Many recall that Stuxnet, as well as other acts of sabotage attributed to the Israelis, targeted strictly military facilities and personnel, to which must be added four assassinated Iranian nuclear scientists, believed to be by agents under Israeli orders, between 2010 and 2012. The latest attacks, however, have also targeted purely civilian targets . This could be the case of the burning electrical installations in Ahvaz, which affected a transformer and caused blackouts in the surrounding areas. The same day's chlorine leak in Mahshahr affected about 70 workers, according to local IRNA agency.

Two months ago, Israeli media blamed Iranian computer scientists for launching a computer attack on a series of hydraulic infrastructures in a rural area. At least two centers of the Water Authority suffered alterations in their flow control, purification and purification systems, which, if not repelled in time, could have contaminated water for domestic consumption.

In response, it is believed, the Shahid Rajaee port of the Iranian province of Hormozgan began to experience a series of maritime traffic control problems in May. The manager of the Iranian Maritime and Port Organization, Mohammad Rastad, recognized a "cyberattack", although he did not point to any perpetrator. In a trend maintained throughout these months, neither Iran nor Israel have publicly pointed out the opponent, beyond their usual speeches, for the incidents that have occurred.

This time, again, the Israelis have chosen to play clueless.
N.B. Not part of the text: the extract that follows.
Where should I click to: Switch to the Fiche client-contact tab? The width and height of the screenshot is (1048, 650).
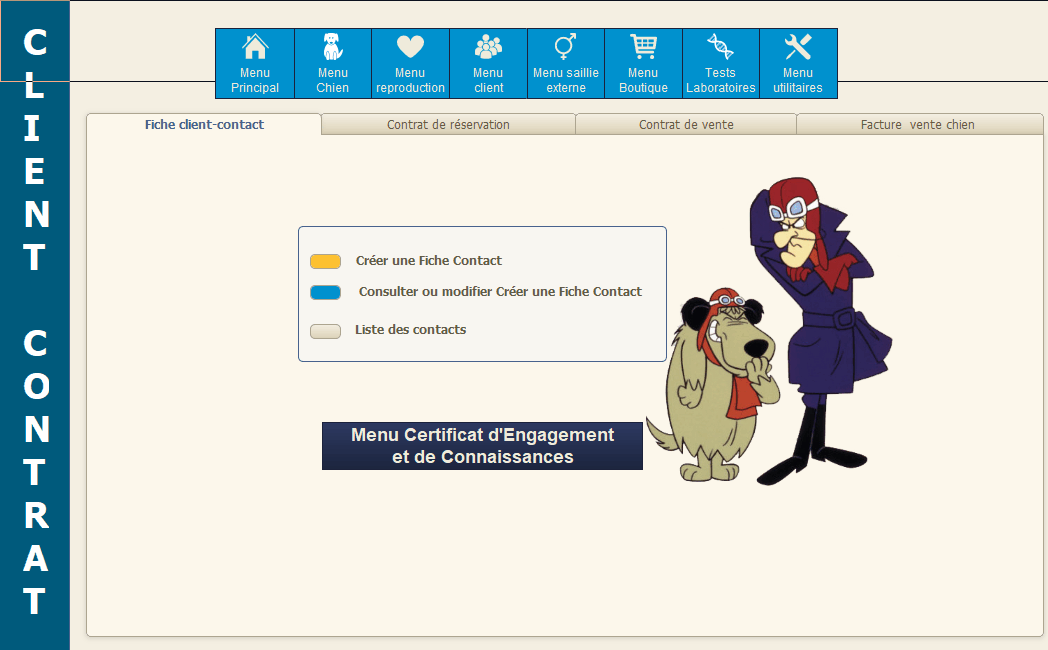pyautogui.click(x=204, y=125)
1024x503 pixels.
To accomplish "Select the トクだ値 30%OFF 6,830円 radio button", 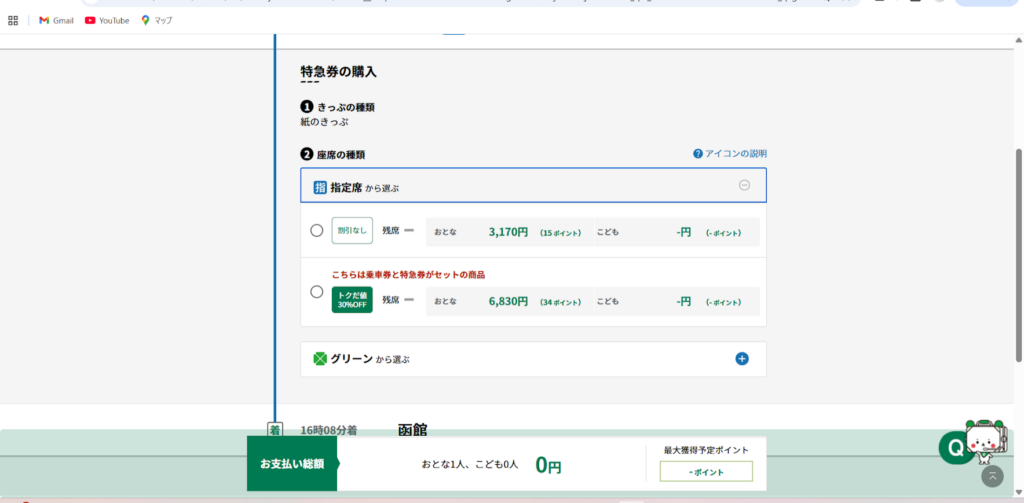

In a radio interview this Sunday, when asked about the latest events on Iranian soil, the head of the Hebrew Defense, Benny Gantz, replied: "Not every incident that transpires in Iran necessarily has to do with us." "All of these systems are complex, they have very high security protocols and I'm not sure if they always know how to maintain them," he added.

According to Reuters, citing Iranian official sources on condition of anonymity, three of them considered the Natanz attack an act of cyber-sabotage. Two of them considered that Israel could be behind, although they did not provide conclusive evidence. Meanwhile, Tehran, which has reported no human losses in the Khojir, Natanz and Ahvaz incidents, mourns the dead at the city clinic and praises the heroes who risked their lives to rescue the survivors.